* **Fragmento del documento**
■ ■ ■ ■ ■ ■ ■
Preguntamos a la recepcionista del hotel si había sitios y horas que debíamos evitar. Casi se ofendió, como si en Suecia fuera concebible la inseguridad.

Muy cerca estaba la calle dedicada a Olof Palme, ese primer ministro al que mataron al salir del cine con su mujer. No llevaba escolta. Una vez dijo en el programa La clave que en Suecia ellos gobernaban no para terminar con los ricos, sino para que no hubiese pobres.

Hace una semana, los suecos supieron lo que era sentirse amenazados, cuatro de ellos murieron por ese procedimiento (el terrorismo) que hace odiosa cualquier reivindicación: no hay ya distinción entre medios y fines, el medio es el fin.

Nuestro hotel estaba en esa calle (Drottninggatan). Recorrimos esa vía comercial muchas veces, buscamos lugares para comer y cenar, nos reímos y compramos algunos recuerdos como todos los visitantes.
■ ■ ■ ■ ■ ■ ■
(Entradas de datos extraídos)
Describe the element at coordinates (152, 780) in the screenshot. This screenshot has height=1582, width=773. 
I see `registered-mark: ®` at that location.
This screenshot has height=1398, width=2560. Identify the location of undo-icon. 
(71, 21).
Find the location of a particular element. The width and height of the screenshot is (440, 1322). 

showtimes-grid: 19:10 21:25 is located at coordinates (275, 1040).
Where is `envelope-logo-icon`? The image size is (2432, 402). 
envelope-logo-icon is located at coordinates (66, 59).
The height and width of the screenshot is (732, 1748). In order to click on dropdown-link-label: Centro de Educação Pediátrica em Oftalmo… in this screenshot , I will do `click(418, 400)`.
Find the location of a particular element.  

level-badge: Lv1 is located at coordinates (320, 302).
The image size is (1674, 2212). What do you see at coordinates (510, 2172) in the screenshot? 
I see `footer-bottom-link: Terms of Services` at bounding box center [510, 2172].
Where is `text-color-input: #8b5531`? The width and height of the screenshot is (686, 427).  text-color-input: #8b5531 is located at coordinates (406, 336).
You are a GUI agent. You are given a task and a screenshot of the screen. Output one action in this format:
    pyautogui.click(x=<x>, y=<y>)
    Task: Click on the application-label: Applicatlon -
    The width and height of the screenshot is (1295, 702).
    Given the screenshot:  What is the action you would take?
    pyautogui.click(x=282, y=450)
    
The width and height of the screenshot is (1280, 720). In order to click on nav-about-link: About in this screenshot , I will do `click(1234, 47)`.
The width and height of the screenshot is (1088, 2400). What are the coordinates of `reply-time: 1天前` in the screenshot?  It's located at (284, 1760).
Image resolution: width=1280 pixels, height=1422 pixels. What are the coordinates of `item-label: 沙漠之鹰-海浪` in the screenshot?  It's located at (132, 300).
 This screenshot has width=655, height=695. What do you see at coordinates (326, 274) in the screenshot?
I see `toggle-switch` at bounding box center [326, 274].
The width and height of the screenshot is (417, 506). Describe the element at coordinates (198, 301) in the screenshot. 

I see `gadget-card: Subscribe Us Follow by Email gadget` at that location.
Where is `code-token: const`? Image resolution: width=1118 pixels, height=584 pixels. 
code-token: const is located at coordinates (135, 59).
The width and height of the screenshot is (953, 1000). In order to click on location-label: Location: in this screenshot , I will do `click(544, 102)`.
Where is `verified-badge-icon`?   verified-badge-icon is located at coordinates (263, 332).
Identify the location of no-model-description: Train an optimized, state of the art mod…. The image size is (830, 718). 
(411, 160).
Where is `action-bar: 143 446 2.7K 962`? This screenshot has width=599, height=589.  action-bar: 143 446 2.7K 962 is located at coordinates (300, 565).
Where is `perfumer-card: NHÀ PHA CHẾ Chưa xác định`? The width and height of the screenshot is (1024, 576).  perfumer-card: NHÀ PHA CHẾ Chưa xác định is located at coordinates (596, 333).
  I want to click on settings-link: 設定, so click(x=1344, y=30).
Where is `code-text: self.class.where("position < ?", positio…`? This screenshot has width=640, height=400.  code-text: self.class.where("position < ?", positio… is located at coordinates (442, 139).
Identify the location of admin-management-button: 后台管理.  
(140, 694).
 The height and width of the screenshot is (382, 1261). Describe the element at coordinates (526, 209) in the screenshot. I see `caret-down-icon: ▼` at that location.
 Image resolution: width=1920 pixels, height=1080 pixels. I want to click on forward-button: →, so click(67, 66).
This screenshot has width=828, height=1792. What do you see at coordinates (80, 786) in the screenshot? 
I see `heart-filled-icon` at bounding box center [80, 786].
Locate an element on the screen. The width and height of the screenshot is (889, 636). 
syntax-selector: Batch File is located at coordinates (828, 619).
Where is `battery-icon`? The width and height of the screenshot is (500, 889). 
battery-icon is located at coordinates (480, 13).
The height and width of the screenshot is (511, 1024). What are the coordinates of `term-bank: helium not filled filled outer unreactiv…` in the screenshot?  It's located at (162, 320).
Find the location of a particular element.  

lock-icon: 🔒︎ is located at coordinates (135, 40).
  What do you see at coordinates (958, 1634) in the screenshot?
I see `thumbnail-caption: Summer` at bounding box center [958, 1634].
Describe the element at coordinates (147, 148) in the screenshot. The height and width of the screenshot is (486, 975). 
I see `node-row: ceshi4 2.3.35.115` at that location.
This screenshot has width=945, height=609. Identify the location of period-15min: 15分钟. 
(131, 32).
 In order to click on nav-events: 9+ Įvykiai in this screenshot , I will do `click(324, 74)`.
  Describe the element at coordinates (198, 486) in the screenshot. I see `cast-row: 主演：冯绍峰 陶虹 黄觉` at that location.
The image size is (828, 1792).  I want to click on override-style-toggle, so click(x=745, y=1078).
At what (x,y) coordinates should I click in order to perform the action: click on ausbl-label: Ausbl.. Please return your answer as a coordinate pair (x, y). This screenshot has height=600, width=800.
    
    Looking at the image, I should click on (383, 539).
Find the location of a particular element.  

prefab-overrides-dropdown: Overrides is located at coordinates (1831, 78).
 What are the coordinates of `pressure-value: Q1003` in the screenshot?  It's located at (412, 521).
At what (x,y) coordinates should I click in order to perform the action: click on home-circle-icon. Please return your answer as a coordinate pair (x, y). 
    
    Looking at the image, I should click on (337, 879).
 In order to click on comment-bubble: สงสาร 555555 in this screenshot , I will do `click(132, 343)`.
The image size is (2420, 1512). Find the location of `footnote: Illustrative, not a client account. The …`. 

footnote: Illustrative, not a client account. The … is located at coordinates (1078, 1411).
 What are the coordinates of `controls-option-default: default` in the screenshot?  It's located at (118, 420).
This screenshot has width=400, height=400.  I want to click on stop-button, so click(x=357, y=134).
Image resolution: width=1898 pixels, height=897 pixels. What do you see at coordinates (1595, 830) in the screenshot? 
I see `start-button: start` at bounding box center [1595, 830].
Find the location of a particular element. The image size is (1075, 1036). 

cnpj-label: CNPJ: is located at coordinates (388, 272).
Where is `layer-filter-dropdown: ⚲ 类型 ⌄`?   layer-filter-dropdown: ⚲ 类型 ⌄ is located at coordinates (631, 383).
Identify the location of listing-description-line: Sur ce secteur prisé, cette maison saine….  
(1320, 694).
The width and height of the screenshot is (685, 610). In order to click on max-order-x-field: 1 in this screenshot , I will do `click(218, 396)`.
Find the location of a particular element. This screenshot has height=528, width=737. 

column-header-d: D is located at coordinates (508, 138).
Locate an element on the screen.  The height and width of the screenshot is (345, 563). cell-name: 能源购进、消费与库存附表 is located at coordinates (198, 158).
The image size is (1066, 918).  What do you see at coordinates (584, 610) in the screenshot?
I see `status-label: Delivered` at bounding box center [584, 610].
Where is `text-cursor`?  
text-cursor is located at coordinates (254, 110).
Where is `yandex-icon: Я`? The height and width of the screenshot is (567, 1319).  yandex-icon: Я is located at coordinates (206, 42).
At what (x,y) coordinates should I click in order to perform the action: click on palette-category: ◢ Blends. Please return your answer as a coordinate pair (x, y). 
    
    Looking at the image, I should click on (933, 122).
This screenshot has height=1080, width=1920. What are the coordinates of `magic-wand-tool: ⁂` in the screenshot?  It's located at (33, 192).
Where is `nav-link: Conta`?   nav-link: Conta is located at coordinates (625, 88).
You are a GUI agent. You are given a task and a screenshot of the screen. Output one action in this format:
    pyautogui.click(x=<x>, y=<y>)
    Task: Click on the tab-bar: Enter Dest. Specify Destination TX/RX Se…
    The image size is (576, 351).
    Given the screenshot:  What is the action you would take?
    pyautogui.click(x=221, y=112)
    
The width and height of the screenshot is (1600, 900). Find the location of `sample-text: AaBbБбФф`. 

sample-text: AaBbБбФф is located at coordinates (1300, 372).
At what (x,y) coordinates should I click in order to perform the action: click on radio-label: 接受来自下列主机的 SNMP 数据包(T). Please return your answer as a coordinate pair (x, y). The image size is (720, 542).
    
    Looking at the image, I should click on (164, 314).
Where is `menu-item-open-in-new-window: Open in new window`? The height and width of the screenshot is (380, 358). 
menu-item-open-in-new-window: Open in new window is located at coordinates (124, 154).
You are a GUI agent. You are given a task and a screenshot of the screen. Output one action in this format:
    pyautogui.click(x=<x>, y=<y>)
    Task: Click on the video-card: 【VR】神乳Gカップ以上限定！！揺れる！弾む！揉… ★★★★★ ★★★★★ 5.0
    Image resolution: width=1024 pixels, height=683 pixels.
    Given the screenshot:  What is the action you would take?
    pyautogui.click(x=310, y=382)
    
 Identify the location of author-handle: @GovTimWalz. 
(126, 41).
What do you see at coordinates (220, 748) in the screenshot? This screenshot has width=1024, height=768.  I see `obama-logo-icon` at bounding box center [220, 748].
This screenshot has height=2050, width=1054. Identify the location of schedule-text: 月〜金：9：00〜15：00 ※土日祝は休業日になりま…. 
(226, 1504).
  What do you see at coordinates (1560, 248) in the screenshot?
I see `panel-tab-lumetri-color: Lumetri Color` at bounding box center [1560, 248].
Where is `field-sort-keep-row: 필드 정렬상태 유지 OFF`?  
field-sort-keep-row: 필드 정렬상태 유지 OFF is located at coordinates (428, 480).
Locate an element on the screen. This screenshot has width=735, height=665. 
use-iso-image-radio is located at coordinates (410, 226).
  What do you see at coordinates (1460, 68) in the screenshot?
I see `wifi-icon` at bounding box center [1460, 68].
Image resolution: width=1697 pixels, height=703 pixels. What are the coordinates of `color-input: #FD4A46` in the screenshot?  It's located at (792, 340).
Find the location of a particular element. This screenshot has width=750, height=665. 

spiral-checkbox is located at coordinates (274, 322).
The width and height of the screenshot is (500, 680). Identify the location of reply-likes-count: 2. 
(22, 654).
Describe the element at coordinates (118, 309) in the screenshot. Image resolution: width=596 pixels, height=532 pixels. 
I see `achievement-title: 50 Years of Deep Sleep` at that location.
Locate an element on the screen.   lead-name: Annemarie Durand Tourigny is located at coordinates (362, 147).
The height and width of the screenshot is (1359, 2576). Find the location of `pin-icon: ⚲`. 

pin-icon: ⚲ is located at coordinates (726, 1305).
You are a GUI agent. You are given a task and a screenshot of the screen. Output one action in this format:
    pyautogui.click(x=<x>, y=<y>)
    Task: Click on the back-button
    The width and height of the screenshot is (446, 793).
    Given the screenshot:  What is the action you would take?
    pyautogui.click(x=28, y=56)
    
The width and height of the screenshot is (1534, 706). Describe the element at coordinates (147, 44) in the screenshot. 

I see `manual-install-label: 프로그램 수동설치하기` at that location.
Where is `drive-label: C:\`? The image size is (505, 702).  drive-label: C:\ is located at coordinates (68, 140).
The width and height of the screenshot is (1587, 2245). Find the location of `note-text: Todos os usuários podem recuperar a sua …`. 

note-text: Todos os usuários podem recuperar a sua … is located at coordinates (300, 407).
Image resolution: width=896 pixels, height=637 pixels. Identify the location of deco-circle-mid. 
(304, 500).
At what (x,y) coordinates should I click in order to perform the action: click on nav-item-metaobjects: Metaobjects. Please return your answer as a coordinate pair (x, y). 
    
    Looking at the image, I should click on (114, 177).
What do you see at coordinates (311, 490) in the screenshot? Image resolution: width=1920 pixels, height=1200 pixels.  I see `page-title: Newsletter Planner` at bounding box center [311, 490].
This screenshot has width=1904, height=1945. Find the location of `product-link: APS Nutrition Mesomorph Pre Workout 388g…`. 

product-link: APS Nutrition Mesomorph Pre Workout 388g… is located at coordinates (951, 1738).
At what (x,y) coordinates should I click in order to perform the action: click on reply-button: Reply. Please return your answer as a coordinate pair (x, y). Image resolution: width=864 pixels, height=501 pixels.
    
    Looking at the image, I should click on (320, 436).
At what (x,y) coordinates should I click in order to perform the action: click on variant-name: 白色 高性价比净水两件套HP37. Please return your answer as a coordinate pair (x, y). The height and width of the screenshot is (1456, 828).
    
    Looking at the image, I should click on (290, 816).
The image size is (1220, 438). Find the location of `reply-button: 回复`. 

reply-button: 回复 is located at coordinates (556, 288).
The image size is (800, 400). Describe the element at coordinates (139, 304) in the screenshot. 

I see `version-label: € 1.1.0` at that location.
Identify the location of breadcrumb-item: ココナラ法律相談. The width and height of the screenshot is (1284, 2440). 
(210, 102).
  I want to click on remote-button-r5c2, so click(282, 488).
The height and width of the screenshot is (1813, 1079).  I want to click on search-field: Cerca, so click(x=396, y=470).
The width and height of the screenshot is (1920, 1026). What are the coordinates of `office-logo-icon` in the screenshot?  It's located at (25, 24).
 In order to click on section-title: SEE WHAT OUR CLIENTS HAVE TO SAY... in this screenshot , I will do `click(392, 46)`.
■ ■ ■ ■ ■ ■ ■
* **Ejercicios por resolver**
(1) Extraiga del fragmento sobre Suecia todo el pasaje que va desde "Muy cerca estaba" hasta "no hubiese pobres.", ambos incluidos.
(2) Responda, según el fragmento sobre Suecia:
(a) ¿En qué calle se encontraba el hotel de los visitantes?
(b) ¿Cuántos suecos murieron hace una semana?
(c) ¿En qué programa habló Olof Palme sobre la forma de gobernar en Suecia?
Los ítems constituyen un material aparte, sin relación con el fragmento.

* **Soluciones por ejercicio**
(1)
Muy cerca estaba la calle dedicada a Olof Palme, ese primer ministro al que mataron al salir del cine con su mujer. No llevaba escolta. Una vez dijo en el programa La clave que en Suecia ellos gobernaban no para terminar con los ricos, sino para que no hubiese pobres.

(2)
(a) En Drottninggatan.
(b) Cuatro.
(c) En La clave.